I succumbed to the fact that the gym wasn’t for me many years ago, once I figured out that there were ways to stay fit that had nothing to do with a bunch of elliptical machines and fluorescent lighting. There’s nothing wrong with being a gym rat, but it certainly isn’t for everyone, especially because of the clinical setting and white walls, the intimidating equipment and the judgmental stares from people in better shape than you. It’s not a place where I can thrive.
I found doing yoga at home has given me the best results. It’s low impact and easy for beginners. Some people do well with videos to guide them, but I found establishing a natural flow based on how I’m feeling that day works best for me. The one problem with working out at home is accountability. You can always try to force your partner to do their own workout at the same time as you, but being personally accountable is important too.
Last year, I marked “Y” on a calendar five days out of every week for a month. After I did yoga each day, I would erase the “Y.” My husband questioned why I didn’t just write a “Y” after I did my workout. For me, the erasing is what kept me on track. The calendar looked cluttered with all the extra letters on there so it was rewarding to erase one. Plus, at the end of the month I could see how many times I left a “Y” on a day (only a couple).
After the first month, I got cocky and I didn’t use the calendar anymore. I was in a groove and stuck to the same routine for another month. By month three I was only doing yoga two or three times a week and by month four I was lucky if I did it once a week — I needed the calendar.
If yoga isn’t your thing, you can try the same principal, but with dancing, aerobics or anything else you can do on your own. Working out at home can be tricky if you have kids or a stressful in-house environment. I know creating a yoga specific space, away from the TV, was what it took for me to actually make it a habit. If that’s not possible for you, biking or running can be good ways to get you out of the space. This mild winter should make for at least a few more weeks of comfortable outdoors time.

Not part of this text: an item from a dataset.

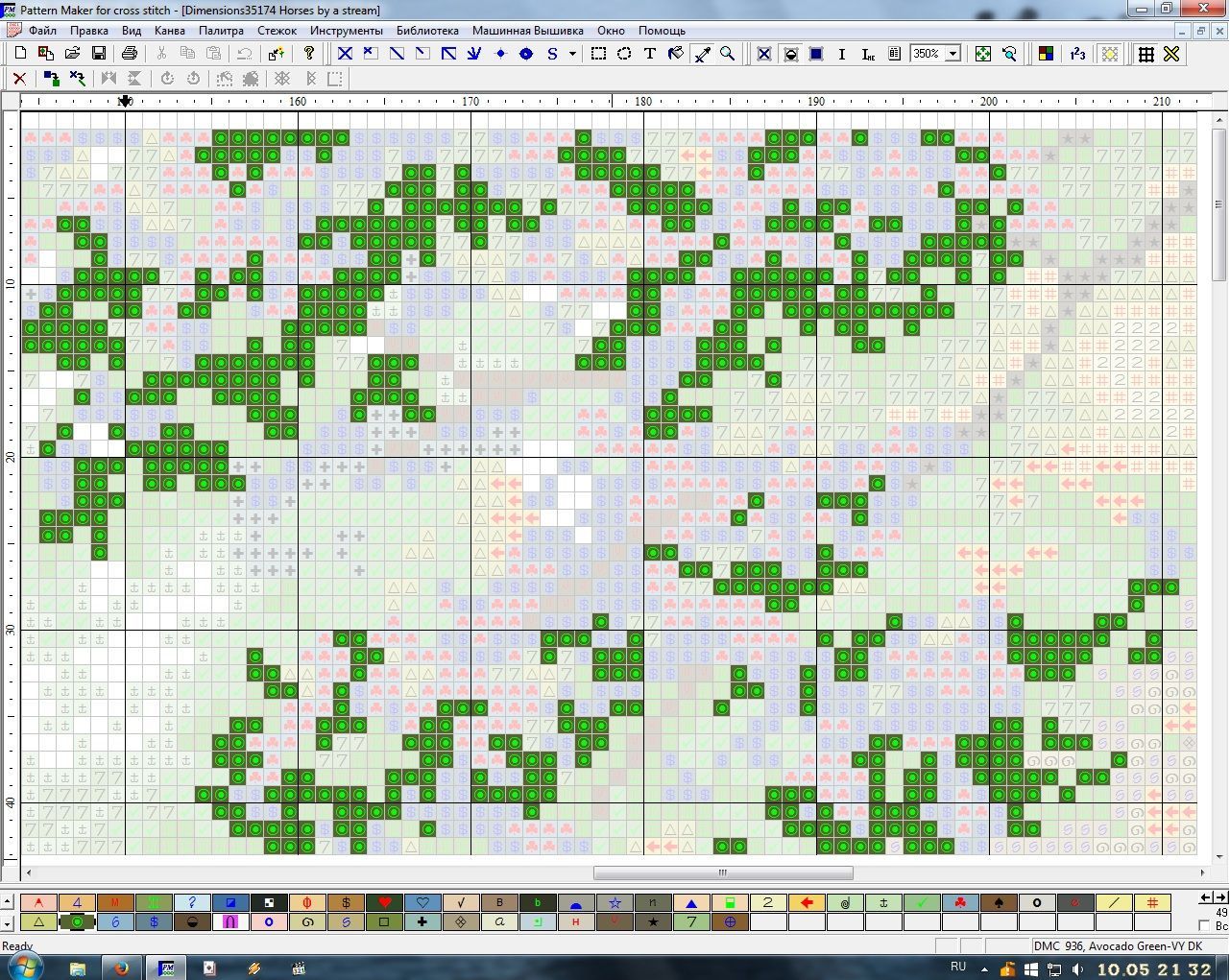Screen dimensions: 1230x980
Task: Pick the red heart palette swatch
Action: click(384, 902)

Eating healthy is the quickest way to start feeling better after the heavy eating and drinking of the holidays. I know doing a full diet and processed food overhaul is best, but sometimes it’s just not feasible. Plus, a strict diet is a surefire way to break your own personal promises and leave you feeling defeated to start out 2016.

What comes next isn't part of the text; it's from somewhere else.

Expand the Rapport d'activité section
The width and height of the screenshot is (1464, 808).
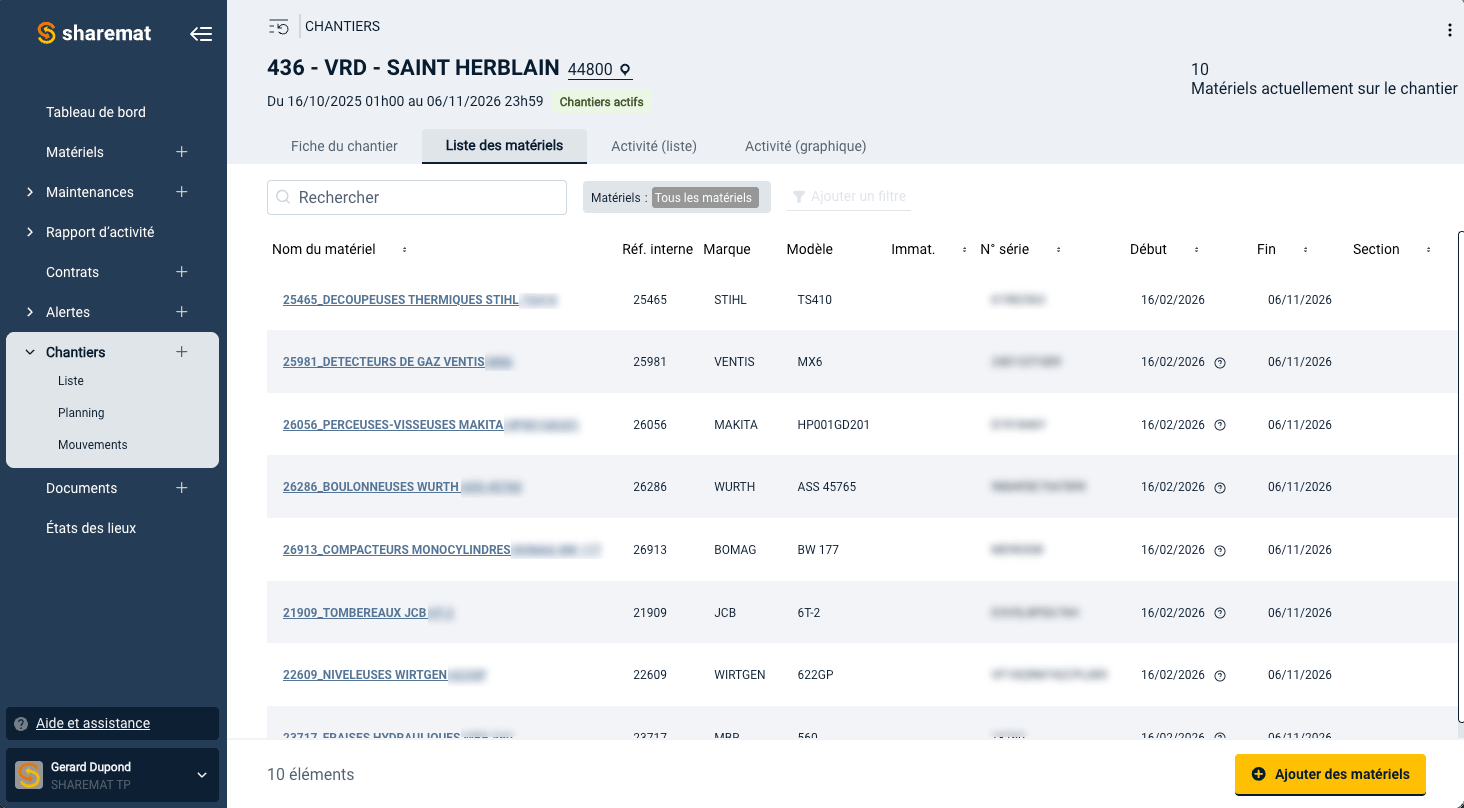coord(30,232)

Sometimes it’s best to start slow, reintroducing healthy foods a bit at a time until you don’t have any crap left in your house. I haven’t majorly grocery shopped since before Thanksgiving, and to restock my fridge and pantry with healthy foods just isn’t in the post-Christmas budget right now. My plan is to start easy: soup!
Soup is the easiest healthy thing to make taste great. You can make a lot of it at a time for fairly cheap and it gets better as the days go on. You can start with a heartier soup like chili and work your way to chicken tortilla. The shopping list is easy, and once you’re eating exclusively homemade meals for a week, your body will be less addicted to processed sugars. It’ll make the transition to health food even easier than going cold turkey after Christmas and New Years.
This year, I’m going simple when it comes to my life changes. Sure, with big risk comes big reward. For me though, I’m going to ease into this New Year with some easy changes. Hopefully, my healthy habits will become just that: habits. A strict diet and exercise routine might work for some people, but for us underachievers, I implore you to start small and keep the bar low.